Drainage mechanisms in gas reservoirs with bimodal pores – A core and pore scale study

Abstract

Underground gas injection and storage is principally used to meet variations in demand and supply of natural gas and for geosequestration. Reservoir engineering analysis of underground gas flow requires accurate modelling of the reservoir pores and their displacement mechanism. Modelling of multimodal pores like carbonates is quite challenging because of the difficulty in defining how two or more pore types interface. Parallel or serial communication between reservoir pores are the commonly used configurations in reservoir models. However, the factors controlling the communication pattern are not well understood and are rarely documented in the literature. Hence, the determination of the drainage pattern and the contribution from each pore type in a multimodal pore rock in the total flow process is done with some level of uncertainty. Capillary pressure (Pc) and electrical resistivity index (RI) curves can only indicate serial pore arrangement, but the combination of both also exists in some rocks. In this study, we employed a combination of nuclear magnetic resonance (NMR) relaxation measurements with Pc and RI methods to investigate how two pore types communicate during gas injection and the factors controlling their drainage pattern. Nitrogen was used as the gas phase to displace brine from different rock types covering limestones, dolostones, and sandstones. In another set of experiments, surfactant was added to the brine to ensure drainage of the micropores.
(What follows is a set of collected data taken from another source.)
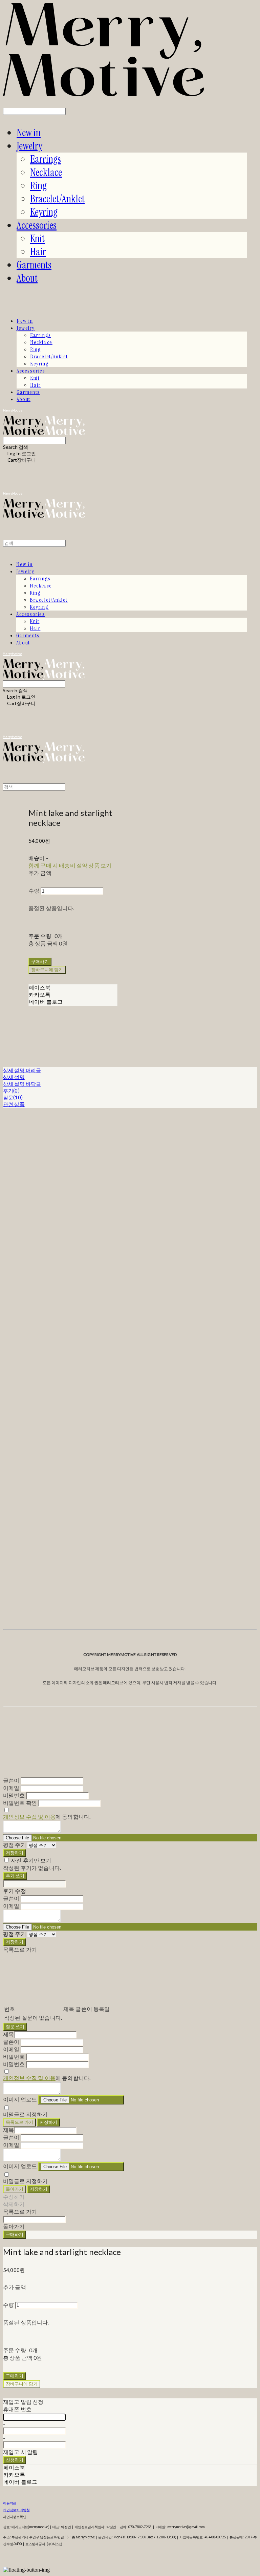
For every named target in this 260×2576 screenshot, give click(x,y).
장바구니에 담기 (22, 2384)
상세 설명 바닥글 (22, 1084)
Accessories (37, 225)
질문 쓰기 (15, 2026)
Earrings (45, 159)
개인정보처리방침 (16, 2510)
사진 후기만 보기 (31, 1860)
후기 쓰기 (15, 1875)
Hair (38, 251)
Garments (34, 265)
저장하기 (14, 1852)
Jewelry (29, 146)
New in (29, 132)
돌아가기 (14, 2189)
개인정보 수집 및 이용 (29, 1816)
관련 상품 (14, 1104)
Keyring (44, 212)
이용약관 (9, 2503)
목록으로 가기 (19, 2122)
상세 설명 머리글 (22, 1070)
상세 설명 (14, 1077)
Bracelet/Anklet (57, 198)
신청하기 (14, 2459)
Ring (38, 185)
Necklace (46, 172)
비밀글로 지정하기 (25, 2114)
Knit (37, 238)
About (27, 278)
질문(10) (13, 1097)
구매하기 (14, 2234)
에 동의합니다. (46, 1816)
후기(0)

We then developed an analytical workflow used to probe the drainage pattern and the contribution of the pore types. We quantitatively delineated the contributions of the macropores and micropores in the Pc and RI measurements and the intercommunication between them for the entire drainage process. The results showed that for a bimodal rock system, macropores and micropores are drained either in series, in parallel, or both depending on the rock structure. We found that the pore communication and drainage pattern correlate with the ratio of the macro and micro pores, the rock permeability, and log mean of the T2 relaxation of the rock. We also found that the drainage pattern controls the irreducible water saturation attained in each rock type.